Minimum coverage: 3 questions per major topic. At least one worked problem if the subject involves calculation or algorithms.

## Writing style

**Concise but complete.** Every sentence earns its place. Cut filler, keep substance.

**Active voice.** "The scheduler assigns processes" not "Processes are assigned."

**Technical precision.** Correct terminology. Define on first use.

**Progressive disclosure.** Within each concept: intuition first (accessible) → formal (precise) → example (concrete) → connections (advanced). A reader can stop at any level and still learn something.

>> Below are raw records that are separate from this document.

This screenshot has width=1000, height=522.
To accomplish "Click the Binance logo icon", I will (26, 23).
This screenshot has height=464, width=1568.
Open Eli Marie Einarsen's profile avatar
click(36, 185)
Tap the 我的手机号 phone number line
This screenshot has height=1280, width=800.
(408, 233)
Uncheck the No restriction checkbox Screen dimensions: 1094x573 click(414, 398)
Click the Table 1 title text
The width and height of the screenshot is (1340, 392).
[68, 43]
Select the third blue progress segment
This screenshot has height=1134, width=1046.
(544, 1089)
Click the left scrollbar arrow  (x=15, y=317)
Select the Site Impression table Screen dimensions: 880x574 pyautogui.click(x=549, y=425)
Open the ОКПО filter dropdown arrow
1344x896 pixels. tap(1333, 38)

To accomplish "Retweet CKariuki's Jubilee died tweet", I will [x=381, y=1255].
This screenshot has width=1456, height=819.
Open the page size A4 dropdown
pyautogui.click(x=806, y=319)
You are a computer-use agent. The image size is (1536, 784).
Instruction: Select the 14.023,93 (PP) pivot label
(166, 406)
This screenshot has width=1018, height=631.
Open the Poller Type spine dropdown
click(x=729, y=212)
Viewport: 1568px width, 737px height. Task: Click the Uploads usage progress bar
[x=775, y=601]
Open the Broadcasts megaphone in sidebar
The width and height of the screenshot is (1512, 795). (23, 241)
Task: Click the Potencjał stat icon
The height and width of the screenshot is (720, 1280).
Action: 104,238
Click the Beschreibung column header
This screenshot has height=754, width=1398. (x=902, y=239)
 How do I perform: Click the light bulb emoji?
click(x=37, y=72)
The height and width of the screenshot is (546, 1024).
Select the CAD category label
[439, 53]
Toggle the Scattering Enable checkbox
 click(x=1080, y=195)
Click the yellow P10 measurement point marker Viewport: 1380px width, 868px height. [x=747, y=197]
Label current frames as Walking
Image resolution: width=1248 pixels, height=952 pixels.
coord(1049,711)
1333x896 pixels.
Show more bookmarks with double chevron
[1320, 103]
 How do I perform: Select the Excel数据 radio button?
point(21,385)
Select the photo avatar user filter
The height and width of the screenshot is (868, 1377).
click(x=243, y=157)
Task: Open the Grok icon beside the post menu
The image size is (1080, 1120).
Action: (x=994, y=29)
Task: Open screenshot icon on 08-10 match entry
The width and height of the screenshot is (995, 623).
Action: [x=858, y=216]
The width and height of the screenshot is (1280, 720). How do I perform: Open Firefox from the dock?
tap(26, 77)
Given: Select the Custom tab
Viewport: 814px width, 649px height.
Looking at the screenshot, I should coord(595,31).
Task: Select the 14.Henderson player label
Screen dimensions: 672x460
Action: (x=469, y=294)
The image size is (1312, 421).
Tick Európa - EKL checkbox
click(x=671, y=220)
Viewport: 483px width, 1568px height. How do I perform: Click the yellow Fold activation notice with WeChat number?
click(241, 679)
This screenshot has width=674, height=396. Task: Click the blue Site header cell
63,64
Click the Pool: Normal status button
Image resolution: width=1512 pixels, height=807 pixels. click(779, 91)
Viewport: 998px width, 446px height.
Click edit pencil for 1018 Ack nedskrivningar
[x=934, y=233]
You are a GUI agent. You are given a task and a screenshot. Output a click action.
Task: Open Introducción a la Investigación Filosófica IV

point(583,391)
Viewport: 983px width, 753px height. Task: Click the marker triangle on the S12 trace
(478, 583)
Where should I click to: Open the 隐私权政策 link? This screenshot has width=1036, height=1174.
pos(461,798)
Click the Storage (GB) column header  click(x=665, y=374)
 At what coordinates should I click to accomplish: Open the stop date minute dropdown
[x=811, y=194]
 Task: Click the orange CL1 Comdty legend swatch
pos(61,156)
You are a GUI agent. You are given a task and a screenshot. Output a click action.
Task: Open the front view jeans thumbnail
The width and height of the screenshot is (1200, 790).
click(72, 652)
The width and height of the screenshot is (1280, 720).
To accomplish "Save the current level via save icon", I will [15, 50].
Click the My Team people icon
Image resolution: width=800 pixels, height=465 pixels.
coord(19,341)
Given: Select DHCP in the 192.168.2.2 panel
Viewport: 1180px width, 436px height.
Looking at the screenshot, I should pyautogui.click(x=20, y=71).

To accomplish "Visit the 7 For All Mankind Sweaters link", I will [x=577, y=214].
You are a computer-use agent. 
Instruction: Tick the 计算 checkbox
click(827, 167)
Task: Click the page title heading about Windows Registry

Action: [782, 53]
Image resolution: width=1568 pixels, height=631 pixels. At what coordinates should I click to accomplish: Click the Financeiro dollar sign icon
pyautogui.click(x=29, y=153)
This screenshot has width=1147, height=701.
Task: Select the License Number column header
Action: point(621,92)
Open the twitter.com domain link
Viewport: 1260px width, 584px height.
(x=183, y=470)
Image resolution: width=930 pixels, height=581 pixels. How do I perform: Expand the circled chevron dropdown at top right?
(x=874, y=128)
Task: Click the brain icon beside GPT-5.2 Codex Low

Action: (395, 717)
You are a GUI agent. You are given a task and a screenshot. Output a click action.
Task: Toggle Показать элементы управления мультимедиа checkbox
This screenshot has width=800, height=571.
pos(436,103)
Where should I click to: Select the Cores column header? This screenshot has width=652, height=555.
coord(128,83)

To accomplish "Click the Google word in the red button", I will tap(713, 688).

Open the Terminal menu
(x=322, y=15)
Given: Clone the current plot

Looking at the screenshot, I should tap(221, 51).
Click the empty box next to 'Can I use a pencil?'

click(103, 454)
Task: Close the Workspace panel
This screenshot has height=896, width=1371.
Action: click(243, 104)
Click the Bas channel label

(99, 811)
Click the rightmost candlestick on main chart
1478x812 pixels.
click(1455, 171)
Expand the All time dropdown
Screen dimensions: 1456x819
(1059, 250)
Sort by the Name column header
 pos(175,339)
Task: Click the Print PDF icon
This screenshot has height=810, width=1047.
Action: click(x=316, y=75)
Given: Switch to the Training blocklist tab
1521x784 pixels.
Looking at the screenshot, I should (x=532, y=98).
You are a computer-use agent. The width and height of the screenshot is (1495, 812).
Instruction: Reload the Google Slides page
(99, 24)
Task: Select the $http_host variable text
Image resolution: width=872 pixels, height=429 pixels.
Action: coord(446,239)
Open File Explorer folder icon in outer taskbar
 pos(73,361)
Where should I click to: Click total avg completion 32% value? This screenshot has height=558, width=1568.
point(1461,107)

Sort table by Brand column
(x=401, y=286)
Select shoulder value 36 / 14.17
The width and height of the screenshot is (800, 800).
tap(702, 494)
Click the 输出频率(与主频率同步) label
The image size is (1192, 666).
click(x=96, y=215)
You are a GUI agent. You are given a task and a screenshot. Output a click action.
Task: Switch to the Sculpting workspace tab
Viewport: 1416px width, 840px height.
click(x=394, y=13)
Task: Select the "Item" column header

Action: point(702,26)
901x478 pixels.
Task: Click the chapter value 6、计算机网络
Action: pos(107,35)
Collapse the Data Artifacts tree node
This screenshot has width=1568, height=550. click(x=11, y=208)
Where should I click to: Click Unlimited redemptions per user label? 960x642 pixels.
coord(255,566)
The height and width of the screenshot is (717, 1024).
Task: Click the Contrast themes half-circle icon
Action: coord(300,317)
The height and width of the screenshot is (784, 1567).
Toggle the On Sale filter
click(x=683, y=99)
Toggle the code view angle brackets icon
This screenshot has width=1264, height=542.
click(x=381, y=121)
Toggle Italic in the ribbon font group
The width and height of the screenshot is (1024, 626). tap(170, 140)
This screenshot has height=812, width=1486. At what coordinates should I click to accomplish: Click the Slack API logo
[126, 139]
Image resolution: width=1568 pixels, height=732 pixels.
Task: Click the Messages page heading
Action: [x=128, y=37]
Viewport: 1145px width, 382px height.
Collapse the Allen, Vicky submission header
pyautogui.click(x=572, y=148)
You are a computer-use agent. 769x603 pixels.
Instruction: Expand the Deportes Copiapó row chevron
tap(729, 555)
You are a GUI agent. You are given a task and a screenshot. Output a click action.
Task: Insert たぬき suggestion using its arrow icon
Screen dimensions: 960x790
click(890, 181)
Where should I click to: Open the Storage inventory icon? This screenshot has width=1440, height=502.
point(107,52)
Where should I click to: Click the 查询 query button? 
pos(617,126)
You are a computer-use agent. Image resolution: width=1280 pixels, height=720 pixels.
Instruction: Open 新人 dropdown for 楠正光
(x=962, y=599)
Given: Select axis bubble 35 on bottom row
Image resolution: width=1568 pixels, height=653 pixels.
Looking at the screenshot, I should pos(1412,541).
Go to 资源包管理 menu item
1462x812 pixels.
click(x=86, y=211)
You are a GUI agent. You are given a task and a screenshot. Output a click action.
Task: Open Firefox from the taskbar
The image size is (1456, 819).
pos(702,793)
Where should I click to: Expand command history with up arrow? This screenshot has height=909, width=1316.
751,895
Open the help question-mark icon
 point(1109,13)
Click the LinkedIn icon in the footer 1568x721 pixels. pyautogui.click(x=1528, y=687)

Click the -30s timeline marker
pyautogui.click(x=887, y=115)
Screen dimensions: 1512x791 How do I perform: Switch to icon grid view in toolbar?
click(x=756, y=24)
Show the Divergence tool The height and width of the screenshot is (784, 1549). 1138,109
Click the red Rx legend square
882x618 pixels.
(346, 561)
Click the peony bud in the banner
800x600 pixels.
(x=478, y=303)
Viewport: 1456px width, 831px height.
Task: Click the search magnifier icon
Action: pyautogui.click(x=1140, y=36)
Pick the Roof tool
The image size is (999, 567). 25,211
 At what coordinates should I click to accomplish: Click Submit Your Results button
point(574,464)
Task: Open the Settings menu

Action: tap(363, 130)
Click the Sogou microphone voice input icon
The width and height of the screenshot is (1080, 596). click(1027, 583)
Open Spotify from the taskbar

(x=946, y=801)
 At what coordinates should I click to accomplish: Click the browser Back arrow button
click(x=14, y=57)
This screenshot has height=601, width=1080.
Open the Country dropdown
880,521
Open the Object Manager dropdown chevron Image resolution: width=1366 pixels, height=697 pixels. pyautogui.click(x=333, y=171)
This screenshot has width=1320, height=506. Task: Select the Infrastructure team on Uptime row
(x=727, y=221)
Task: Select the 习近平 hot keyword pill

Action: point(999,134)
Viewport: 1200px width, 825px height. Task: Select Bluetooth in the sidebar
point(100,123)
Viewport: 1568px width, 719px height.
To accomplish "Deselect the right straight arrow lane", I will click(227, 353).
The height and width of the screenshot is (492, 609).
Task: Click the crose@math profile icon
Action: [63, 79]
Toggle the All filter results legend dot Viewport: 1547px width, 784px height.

**Code and formulas are first-class.** Format correctly, comment where non-obvious, never truncate.

## Anti-patterns

- **DO NOT** produce study notes shorter than Phase 1 extractions. Phase 4 is longer because it adds examples, connections, and explanations.
- **DO NOT** skip examples. "Definition without example" is the single most common failure mode.
- **DO NOT** break the backbone order. Forward/backward links are fine; the primary structure must follow it.
- **DO NOT** omit Phase 3 expansion content if Phase 3 was run.
- **DO NOT** write walls of text — use headings, code blocks, and formula blocks for visual rhythm.
- **DO NOT** produce content that only works in Markdown — follow templates.md format rules throughout.
- **DO NOT** (Exam Ready) write prose in quick-reference.md — it is a lookup table, not a summary.
- **DO NOT** (Exam Ready) write trivial questions in exam-qa.md — each question must require genuine understanding to answer.
- **DO NOT** (Exam Ready) generate questions only from easy, well-covered topics — the most valuable questions come from Phase 2 gaps and [EXPAND] markers.